Hiçbir şey umurunda değildir Hafızın. Hak bildiği yolda korku elini tutmamıştır. O günlerde Diyarbakırlı Abdülkadir, Üstaddan bahseder. “Vaktin varsa düş arkama görmeye gidelim.” Hafız heyecanlanır. Eve bile uğramadan yola düşerler. Divana varırlar. Bayram Yüksel kapıyı açar. Hafız’a döner. “Nerden geldin?” “Yalvaç’tan” deyince Bayram irkilir: Yalvaç’tan gelecek bir adamı bekliyor Üstad Hazretleri, ama şansın yok. Emirdağ’a gitmek üzere hazırlanıyor. “İki dakika görüşüversek ne olacak sanki” diye iç geçirir. İki dakika sonra Üstad gelir... O bakışlar… Gözlerinin cezbesine kapılmış halde ellerine uzanır. Hasret ve minnetle öper. Lâl kesilir. Üstad dillenir. “Sonra tekrar gelirsin. Bizim şimdi işimiz var. Galibim’e selâm et.” O gözler ebede kadar kalbini Üstad’a bağlar. Ne zaman o anı hatırlasa içi kaynar. Ne zaman o gözlerle karşılaşsa ağlar.
BEDİÜZZAMAN YALVAÇ’TA
Hafız nar ağaçlı bir medrese tutar. Bir gün Halil Hafız ile sohbet etmektedir. Gördüğü rüyayı anlatır: Medrese ile yanındaki yaşlı kadının evinin arasındaki bahçenin içindeki nar ağacının yanından bir kudret suyu çıktı. Sıcak su. O sırada kardeşimle münakaşa ediyoruz. O diyor ki ‘Yeraltı kanallarından gelir. Sıcak yerlerde su ısınır…’ Ben de dedim ki ‘Hayır, Allah’ın kudretidir.’ Münakaşa ederken anam geldi. Medreseyi göstererek ‘şurayı hamam yapın da gelen giden yıkansın’ dedi…

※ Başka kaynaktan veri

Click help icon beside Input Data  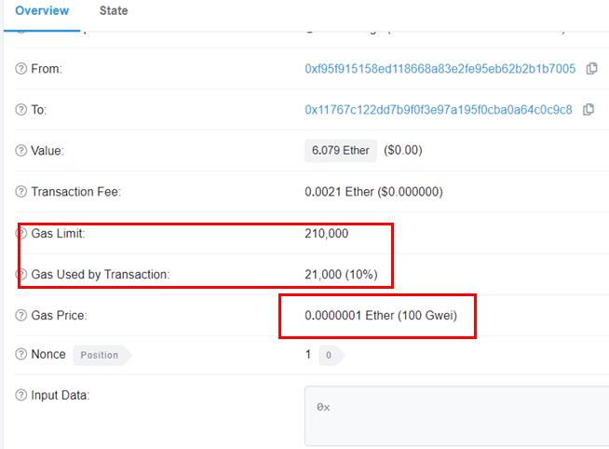click(21, 395)
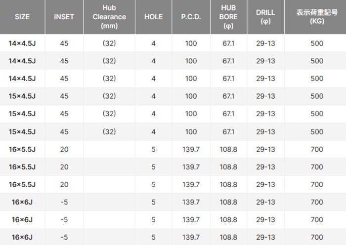Click the first 15×4.5J size cell
Screen dimensions: 346x247
(x=22, y=96)
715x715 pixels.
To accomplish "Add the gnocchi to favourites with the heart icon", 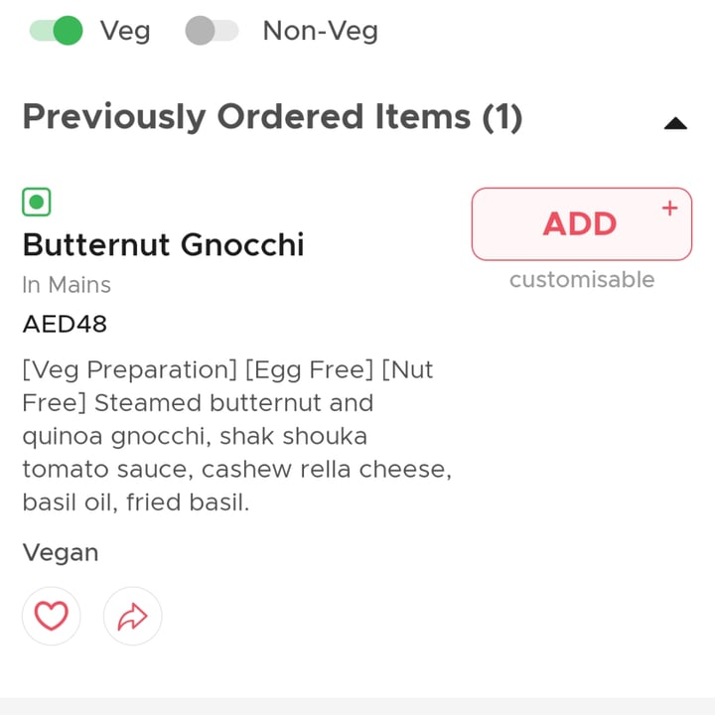I will 51,616.
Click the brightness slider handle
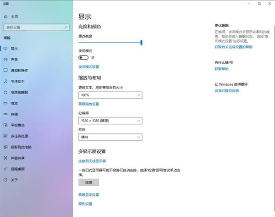 coord(141,42)
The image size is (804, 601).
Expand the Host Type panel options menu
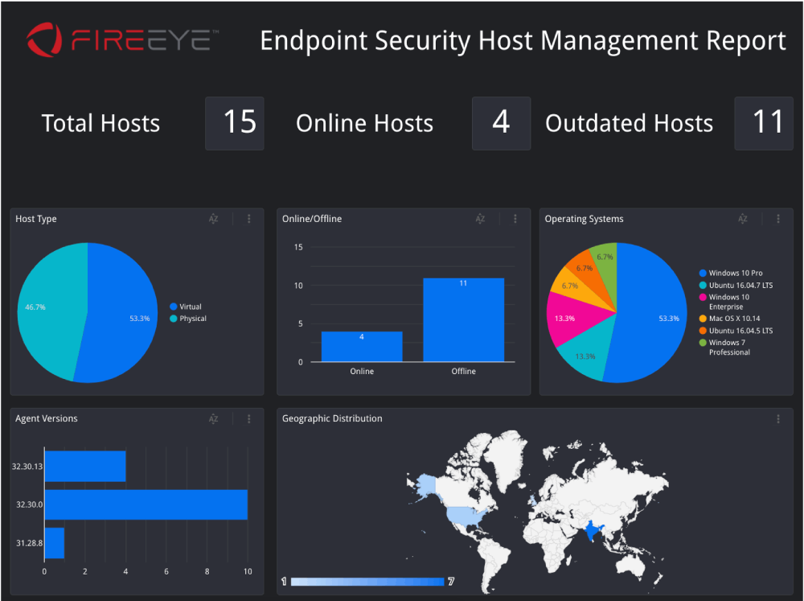[x=249, y=219]
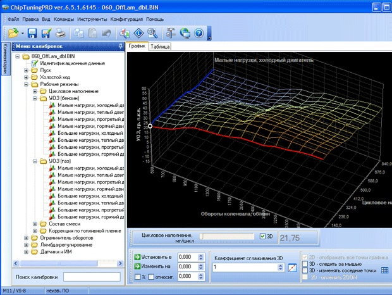Click the table grid icon at the bottom right
Viewport: 392px width, 295px height.
pos(385,270)
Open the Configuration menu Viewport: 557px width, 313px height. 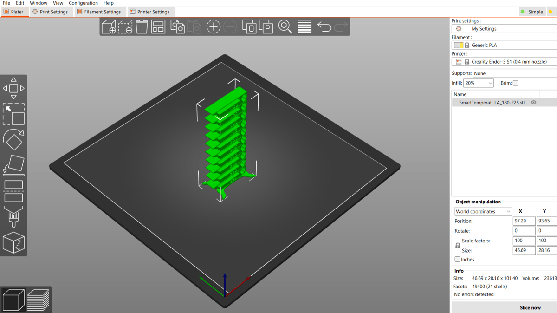[83, 3]
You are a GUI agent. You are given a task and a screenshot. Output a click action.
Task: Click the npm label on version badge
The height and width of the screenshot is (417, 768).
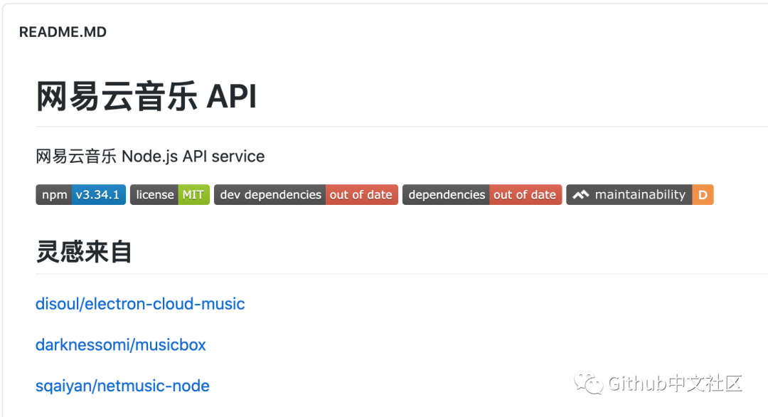click(x=54, y=195)
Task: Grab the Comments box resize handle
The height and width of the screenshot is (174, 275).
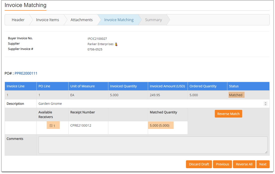Action: point(266,152)
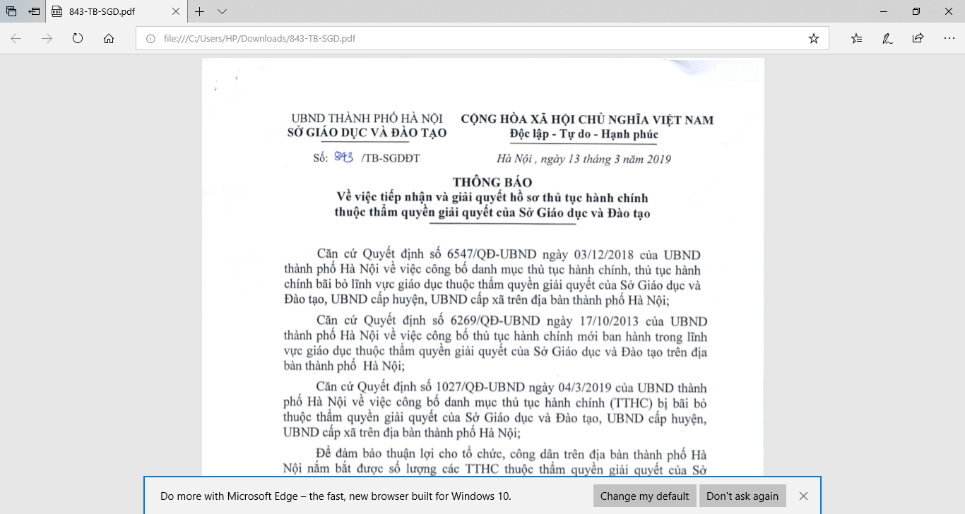Dismiss the Microsoft Edge notification bar
This screenshot has width=965, height=514.
pyautogui.click(x=803, y=496)
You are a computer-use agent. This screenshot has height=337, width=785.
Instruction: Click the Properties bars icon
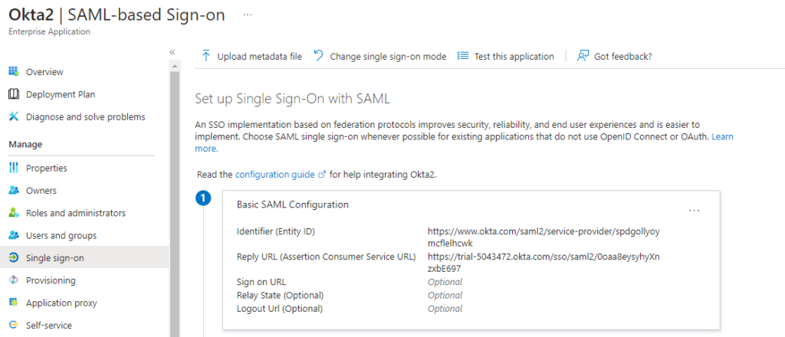pos(14,168)
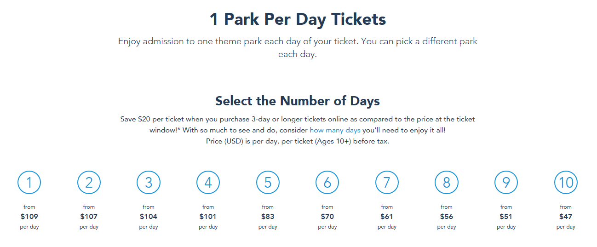Click the $56 per day price
The width and height of the screenshot is (597, 247).
pos(447,217)
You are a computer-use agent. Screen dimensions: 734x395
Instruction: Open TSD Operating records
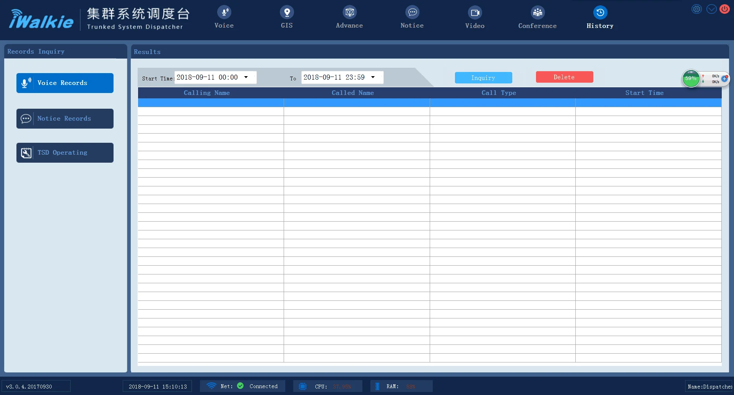click(65, 153)
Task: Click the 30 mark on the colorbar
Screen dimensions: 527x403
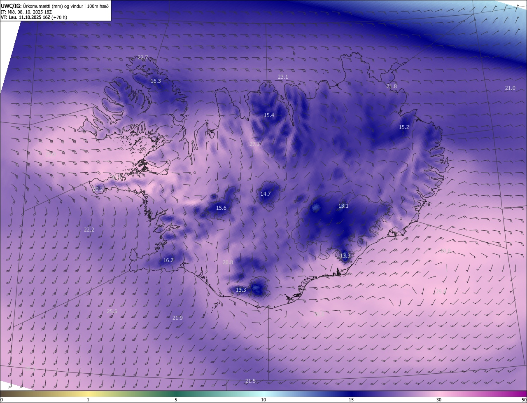Action: tap(439, 400)
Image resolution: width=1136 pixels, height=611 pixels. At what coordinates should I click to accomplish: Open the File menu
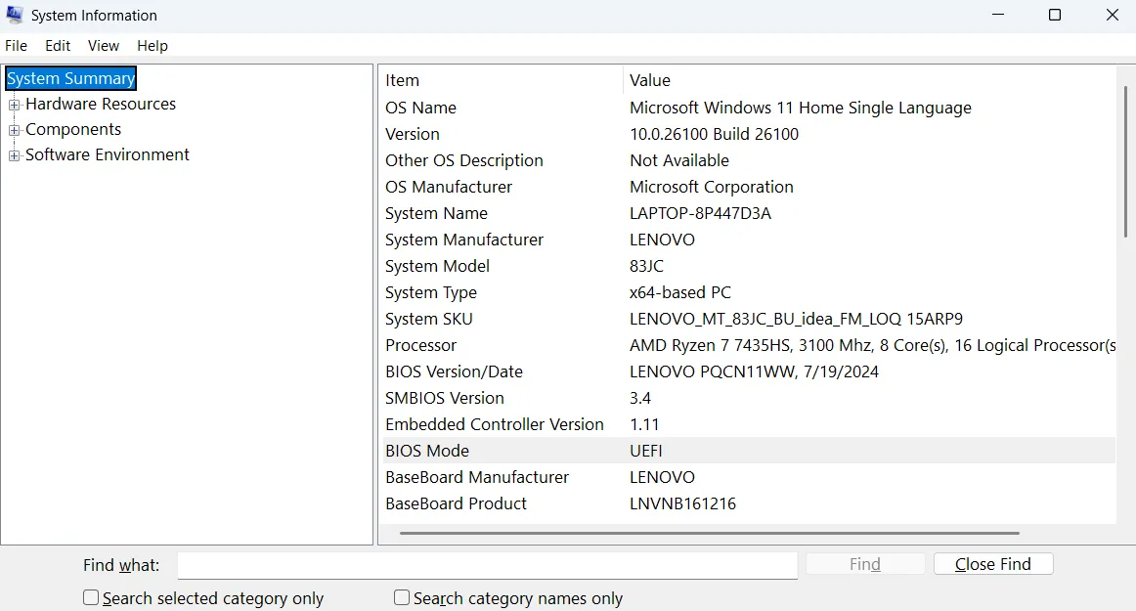17,46
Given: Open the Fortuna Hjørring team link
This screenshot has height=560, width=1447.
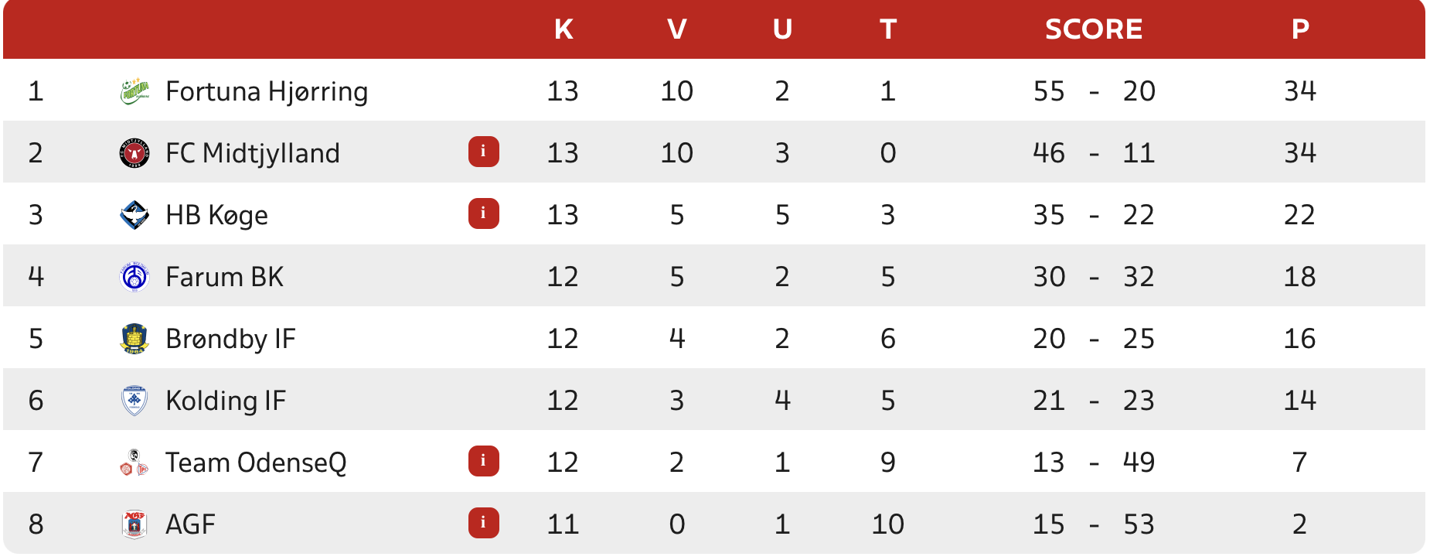Looking at the screenshot, I should [267, 91].
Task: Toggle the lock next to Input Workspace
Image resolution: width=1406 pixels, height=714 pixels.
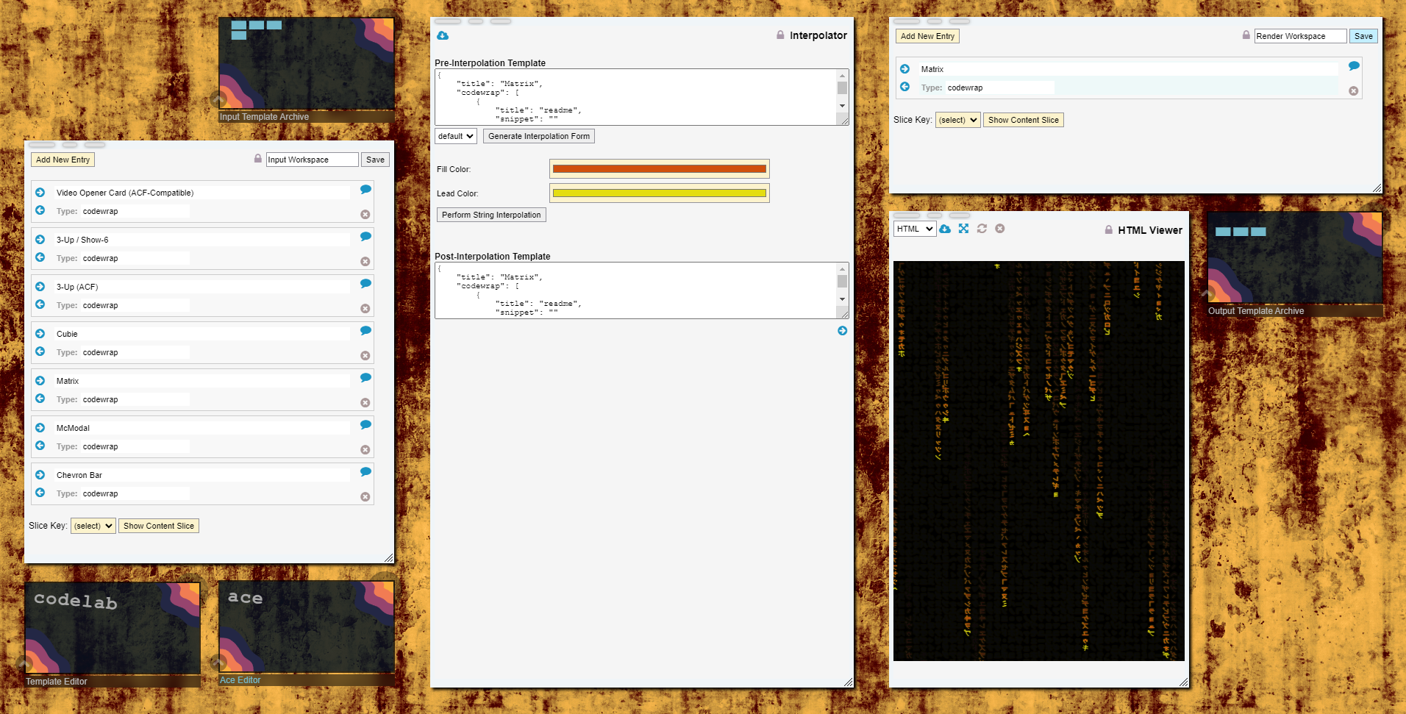Action: [x=257, y=159]
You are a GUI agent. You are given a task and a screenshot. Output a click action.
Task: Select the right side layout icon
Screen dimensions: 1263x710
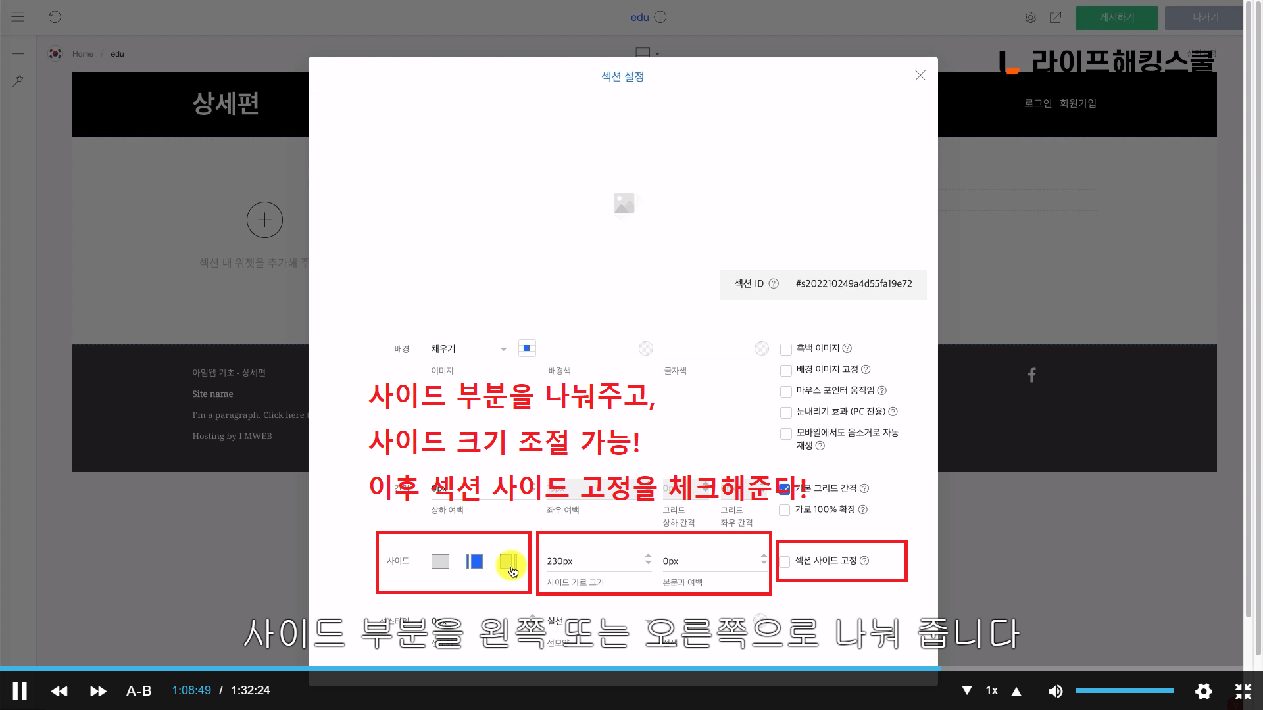508,561
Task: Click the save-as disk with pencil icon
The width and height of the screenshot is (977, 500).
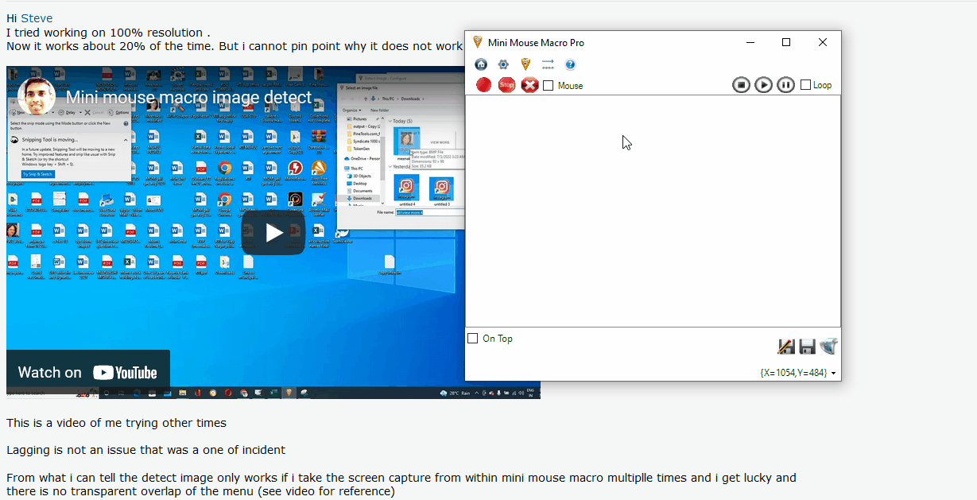Action: point(785,347)
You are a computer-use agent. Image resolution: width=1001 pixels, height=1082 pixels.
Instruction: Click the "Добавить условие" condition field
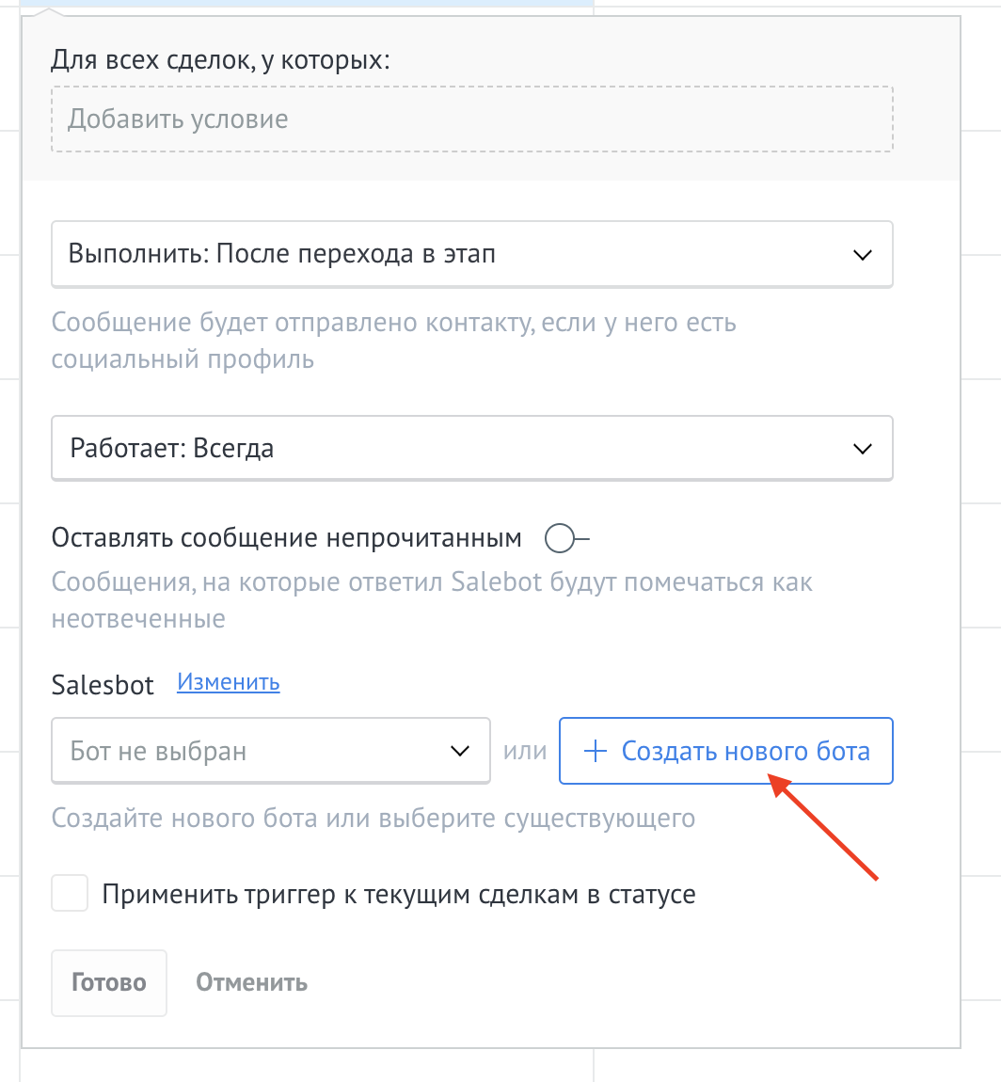click(470, 119)
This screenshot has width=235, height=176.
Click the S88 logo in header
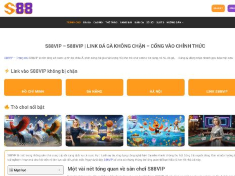pos(18,8)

Halil kalp ehlidir. Sırrı çözer. “Allah’tan umuyorum ki Bediüzzaman çıktı, geliyor.” İki dakika geçmeden Hafızın annesi koşarak gelir. “Ne oturuyorsun, Üstadın geldi.” Hafız hayret içindedir. O şaşkınlıkla merdivenleri dörder dörder iner. Ahali yediden yetmişe “Bediüzzaman geldi!” diye peşine düşer. Hafız, Üstadla göz göze gelir. Gözüyle “hoş geldiniz”, der. Yol gösterir. Üstad oralı olmaz. Daha önce medreseye gelmiş gibi kendinden emin şekilde rüyadaki nar ağacının altındaki suyun çıktığı yerde namaza duracak gibi duâya durur… Rüya tevilsiz çıkar.
ZİNDANLAR İÇRE...
Takipler, baskınlar, karakollar, hapisler Hafız’ı yıldırmaz. Bütün zorluklara rağmen hizmete devam eder. Yalvaç’ta ilk Nur dershanesini açar. Cami ve dört katlı yurt yaptırır. Yurdun yemek, bulaşık, temizlik işlerini yapar. Öğrencilere burs bulur. Camilerde hafızlık, Nur dershanelerinde hadimlik yapar. Bunlardan dolayı yedi kez yargılanıp beraat eder. 15 Temmuz 2016 tarihli nifak olayları gerçekleştiğinde yıllar önce Üstadla arasında geçen bir konuşmayı hatırlar.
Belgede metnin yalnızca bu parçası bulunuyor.